The majority of PD cases are sporadic, while 5-10% are caused by family history. The neuropathological features common to all forms of the disease are the death of dopaminergic neurons, the presence of Lewy bodies, aggregates that contain alpha-synuclein (aSin) protein and an inflammatory reaction. Genetic analyses in families affected by PD have made it possible to identify mutations in the aSin gene as a cause of neuronal death. Understanding how neuronal death happens is necessary for developing new neuroprotection therapies. Our research project started from the hypothesis that overexpression of aSin or its mutated variants has a different toxicity and induces different patterns of inflammation than what would be related with neuronal death. Consequently, we proposed to identify the kind of inflammatory response caused by the different kinds of aSin and relate it with levels of toxicity in order to identify therapeutic targets for neuroprotection.
Experiments in animal neurodegeneration and primary neuron cultures have been combined in this research project.
It was necessary to produce adeno-associated viruses (AAV) to generate experimental rat models with characteristics similar to the human disease. After being administered directly in the substantia nigra the AAV infect the dopaminergic neurons and produce the aSin protein or its mutant version aSinE46K in large quantities. The expression of those proteins caused a dopaminergic neuron death reproducing some aspects characteristic of Parkinson’s disease in animals, such as rigidity, trembling and difficulty moving. Even though it is still preliminary, our data suggests that the expression of the aSinE46K type is more toxic than the expression of aSin. The different toxicity is accompanied by differences in the inflammatory reaction measured using activation markers for microglia and astrocytes in the mesencephalon, where the neuronal bodies can be found, and the striatum where the nerve endings that release dopamine are located. The expression of genes on those two regions in animals that received a control virus and in animals with Parkinson’s was analysed to understand how they are activated. The analysis showed that the activation of the astrocytes is more important in the striatum and the activation of microglia is more important in the mesencephalon. That suggests both types of cells could participate in the toxicity/protection mechanisms in a differential way depending on the region of the brain. A more detailed analysis of the microglia activation markers in the mesencephalon revealed that many of the genes activated are related with interactions with the immune system, which led us to include the lymphocytes in the posterior analysis. The infiltration of lymphocytes in the brain is very low, even in experimental PD models, but it could have a relevant function in dopaminergic degeneration.

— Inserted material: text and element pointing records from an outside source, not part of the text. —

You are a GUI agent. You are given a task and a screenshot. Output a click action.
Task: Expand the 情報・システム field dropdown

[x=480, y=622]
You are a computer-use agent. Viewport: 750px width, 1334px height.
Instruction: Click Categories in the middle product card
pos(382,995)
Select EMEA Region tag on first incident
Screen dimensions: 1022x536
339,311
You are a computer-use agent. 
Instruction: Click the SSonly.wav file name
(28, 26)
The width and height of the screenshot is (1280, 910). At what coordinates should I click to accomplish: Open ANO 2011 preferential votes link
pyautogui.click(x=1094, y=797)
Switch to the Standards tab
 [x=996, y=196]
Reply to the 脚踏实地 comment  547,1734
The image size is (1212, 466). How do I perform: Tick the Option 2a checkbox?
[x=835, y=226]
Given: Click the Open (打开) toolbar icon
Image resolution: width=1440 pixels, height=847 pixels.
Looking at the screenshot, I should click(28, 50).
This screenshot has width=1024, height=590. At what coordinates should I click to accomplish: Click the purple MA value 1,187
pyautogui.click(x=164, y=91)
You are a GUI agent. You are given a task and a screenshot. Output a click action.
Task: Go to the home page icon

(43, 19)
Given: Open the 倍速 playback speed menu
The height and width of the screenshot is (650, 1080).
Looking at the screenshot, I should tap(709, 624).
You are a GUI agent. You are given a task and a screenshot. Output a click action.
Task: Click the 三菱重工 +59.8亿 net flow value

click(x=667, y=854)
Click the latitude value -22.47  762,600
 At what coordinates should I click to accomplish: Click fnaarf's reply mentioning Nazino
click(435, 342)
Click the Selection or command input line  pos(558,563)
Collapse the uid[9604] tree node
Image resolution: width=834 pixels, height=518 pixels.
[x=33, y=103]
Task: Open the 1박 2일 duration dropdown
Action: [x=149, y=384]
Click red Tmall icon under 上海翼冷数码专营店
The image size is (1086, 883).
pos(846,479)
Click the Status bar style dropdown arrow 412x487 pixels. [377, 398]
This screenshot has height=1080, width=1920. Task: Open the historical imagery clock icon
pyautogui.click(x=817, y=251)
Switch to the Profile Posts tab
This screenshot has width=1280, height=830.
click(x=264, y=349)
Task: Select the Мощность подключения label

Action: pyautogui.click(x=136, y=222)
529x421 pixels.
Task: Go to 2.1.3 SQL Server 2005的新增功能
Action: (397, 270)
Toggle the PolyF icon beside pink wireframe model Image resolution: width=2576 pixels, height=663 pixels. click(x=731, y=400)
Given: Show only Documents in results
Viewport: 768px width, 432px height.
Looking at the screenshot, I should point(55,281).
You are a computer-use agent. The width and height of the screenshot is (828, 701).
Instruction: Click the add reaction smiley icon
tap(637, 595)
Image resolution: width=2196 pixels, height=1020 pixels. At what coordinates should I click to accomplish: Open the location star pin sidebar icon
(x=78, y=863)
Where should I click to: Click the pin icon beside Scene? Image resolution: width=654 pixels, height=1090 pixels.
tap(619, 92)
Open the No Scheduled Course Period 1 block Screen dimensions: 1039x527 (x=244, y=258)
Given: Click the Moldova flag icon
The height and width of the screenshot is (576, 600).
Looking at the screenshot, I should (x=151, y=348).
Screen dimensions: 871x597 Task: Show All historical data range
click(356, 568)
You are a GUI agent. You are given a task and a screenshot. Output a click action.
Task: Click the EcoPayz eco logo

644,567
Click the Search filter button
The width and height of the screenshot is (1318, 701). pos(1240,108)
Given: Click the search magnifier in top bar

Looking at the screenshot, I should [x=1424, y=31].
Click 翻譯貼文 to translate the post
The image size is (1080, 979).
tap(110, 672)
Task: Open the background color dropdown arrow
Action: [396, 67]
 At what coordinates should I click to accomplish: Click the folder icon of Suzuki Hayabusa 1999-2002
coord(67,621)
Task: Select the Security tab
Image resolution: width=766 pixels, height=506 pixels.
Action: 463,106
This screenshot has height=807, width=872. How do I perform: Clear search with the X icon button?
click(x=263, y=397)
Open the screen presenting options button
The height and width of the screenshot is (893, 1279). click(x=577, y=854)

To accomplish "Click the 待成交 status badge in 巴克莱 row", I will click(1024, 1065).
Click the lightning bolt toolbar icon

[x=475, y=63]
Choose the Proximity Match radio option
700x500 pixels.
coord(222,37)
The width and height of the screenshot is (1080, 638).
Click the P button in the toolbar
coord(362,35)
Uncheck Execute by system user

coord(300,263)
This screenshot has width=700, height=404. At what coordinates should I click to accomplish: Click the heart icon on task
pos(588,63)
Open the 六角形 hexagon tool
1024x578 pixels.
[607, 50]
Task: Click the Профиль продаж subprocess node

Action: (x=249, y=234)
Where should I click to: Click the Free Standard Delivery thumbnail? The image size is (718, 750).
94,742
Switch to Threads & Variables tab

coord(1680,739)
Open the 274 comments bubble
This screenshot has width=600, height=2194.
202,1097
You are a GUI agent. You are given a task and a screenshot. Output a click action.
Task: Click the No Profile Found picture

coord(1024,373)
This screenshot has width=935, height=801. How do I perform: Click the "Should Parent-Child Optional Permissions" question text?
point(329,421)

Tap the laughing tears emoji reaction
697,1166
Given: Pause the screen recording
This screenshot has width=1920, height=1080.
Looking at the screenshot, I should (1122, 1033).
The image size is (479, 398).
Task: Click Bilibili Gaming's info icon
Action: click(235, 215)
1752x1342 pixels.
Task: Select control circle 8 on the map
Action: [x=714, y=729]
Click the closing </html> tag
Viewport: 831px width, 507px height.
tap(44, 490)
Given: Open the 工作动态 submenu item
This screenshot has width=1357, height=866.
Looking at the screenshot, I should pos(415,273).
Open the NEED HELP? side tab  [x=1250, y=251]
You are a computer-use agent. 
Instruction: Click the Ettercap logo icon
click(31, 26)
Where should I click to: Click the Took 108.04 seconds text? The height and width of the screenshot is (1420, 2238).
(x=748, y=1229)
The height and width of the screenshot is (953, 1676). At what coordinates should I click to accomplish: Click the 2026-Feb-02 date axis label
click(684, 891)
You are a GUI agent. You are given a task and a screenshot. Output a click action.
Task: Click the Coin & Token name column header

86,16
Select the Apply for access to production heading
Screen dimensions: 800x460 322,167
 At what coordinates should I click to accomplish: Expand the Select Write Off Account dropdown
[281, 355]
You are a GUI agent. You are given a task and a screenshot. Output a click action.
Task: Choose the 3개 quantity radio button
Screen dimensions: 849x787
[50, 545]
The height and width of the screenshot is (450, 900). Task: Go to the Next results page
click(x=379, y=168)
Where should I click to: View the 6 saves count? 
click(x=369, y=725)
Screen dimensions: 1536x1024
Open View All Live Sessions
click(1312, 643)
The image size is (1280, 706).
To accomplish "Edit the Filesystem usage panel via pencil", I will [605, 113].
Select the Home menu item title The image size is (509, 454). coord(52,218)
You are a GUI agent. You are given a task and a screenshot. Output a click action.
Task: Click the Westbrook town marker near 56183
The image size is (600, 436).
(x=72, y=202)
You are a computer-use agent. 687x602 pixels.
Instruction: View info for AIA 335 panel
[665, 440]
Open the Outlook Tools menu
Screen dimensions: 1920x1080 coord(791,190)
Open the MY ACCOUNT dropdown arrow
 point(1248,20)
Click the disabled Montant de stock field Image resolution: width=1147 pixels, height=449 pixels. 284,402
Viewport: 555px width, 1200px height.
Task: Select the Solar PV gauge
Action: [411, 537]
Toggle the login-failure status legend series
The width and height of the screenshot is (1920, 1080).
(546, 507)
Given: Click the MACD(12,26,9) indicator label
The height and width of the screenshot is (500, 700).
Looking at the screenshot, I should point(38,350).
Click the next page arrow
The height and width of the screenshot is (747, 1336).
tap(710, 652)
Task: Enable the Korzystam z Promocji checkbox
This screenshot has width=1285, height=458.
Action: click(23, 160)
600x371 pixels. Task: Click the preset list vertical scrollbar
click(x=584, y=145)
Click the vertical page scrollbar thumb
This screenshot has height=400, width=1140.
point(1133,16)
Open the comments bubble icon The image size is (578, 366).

The experiments done in primary neuron cultures and glial cells clearly showed the different toxicity of aSin and it mutant variation aSinE46K. aSinE46K is much more toxic than aSin. Lipopolysaccharide was administered to the cell culture medium acutely or chronically to induce an inflammatory reaction. The inflammation markers were modulated differently under both conditions. Nevertheless, in neither case did the generated inflammatory reaction modify the levels of neuron death caused by aSin or aSinE46K. That data indicates the activation of microglia by itself does not induce neuron death directly, but it could contribute to the activation of other cell types to acquire a neurotoxic capacity.
The data generated in the project this year has raised new questions about how dopaminergic degeneration occurs and how the possible contribution of neuroinflammation to neuron death occurs. We will continue doing research to answer those questions in future projects.